(EXERCISE AIM): Of the lines below, copy those that hold the word "Pick".

(PROVIDED MATERIAL):
********************

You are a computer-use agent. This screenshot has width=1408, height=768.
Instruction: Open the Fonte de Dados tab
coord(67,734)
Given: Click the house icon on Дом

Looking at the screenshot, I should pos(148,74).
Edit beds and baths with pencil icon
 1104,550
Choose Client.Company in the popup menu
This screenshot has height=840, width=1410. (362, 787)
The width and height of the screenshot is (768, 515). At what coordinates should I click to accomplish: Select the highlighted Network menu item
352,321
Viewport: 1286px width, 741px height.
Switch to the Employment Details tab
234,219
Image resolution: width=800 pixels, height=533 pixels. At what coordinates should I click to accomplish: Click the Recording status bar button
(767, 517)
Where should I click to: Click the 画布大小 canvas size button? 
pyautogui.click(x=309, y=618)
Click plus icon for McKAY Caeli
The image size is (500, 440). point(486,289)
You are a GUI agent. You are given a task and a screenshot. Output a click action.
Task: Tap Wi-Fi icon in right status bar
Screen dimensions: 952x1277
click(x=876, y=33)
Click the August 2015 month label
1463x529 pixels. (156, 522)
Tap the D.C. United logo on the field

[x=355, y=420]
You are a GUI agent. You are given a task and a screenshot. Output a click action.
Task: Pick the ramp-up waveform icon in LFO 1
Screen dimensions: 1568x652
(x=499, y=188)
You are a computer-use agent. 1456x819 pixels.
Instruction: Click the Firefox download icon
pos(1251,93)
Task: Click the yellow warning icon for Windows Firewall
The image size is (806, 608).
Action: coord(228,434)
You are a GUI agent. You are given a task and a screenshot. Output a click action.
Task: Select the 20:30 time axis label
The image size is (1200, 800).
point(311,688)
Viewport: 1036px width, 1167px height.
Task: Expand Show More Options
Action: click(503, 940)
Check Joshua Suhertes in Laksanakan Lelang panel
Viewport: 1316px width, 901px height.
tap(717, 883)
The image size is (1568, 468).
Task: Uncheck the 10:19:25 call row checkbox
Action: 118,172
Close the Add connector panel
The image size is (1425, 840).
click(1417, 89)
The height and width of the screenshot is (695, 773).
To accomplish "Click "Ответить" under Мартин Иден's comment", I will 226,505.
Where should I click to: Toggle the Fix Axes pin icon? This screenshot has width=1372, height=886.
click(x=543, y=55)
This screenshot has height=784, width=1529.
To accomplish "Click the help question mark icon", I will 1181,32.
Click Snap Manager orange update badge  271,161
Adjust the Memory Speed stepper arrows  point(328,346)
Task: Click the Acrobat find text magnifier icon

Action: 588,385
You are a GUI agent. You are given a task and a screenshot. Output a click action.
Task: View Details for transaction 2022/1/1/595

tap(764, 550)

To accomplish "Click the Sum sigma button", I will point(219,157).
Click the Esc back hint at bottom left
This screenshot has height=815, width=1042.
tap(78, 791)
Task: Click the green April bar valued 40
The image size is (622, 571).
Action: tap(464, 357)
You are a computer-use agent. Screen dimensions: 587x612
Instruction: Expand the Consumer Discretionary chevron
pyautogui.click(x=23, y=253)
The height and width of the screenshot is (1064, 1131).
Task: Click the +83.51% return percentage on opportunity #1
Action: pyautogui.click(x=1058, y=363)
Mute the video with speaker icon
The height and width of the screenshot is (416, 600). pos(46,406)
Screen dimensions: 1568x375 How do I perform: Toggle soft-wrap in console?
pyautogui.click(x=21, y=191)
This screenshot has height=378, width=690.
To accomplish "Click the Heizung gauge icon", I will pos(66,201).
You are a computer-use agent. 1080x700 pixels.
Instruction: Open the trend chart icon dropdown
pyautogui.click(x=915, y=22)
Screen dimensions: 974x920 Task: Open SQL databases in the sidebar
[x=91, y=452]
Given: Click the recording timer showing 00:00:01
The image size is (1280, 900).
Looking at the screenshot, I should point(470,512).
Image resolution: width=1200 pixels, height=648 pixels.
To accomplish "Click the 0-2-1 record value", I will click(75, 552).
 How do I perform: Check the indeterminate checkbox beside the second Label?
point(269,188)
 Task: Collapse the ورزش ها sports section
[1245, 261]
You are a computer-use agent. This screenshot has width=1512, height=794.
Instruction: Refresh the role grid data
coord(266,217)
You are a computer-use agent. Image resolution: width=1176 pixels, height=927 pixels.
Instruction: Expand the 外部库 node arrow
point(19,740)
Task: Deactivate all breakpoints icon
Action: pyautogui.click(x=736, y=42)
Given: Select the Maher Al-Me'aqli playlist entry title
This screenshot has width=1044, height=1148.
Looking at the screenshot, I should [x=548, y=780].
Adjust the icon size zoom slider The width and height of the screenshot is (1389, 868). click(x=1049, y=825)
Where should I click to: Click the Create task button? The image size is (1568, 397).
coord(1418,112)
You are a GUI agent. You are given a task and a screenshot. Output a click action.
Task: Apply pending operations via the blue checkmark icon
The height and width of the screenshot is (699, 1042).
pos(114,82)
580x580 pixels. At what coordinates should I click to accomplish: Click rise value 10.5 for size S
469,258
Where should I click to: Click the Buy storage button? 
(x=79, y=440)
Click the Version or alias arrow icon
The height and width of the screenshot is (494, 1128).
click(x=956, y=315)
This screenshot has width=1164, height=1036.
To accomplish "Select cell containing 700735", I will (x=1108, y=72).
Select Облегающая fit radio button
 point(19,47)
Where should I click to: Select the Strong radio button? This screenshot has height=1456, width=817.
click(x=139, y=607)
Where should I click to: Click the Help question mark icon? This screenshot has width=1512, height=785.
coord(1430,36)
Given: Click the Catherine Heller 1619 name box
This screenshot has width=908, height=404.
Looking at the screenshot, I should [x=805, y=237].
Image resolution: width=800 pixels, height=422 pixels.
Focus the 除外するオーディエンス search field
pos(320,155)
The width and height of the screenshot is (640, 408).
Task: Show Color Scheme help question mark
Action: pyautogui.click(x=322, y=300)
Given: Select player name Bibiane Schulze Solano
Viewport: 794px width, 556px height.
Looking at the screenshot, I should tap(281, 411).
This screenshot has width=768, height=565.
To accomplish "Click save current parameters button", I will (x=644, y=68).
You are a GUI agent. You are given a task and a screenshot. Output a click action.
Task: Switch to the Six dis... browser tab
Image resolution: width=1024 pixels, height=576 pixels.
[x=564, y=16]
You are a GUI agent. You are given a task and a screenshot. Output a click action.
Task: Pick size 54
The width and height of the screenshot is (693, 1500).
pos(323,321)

********************

(WRITTEN ANSWER):
Task: Pick the ramp-up waveform icon in LFO 1
Task: Pick size 54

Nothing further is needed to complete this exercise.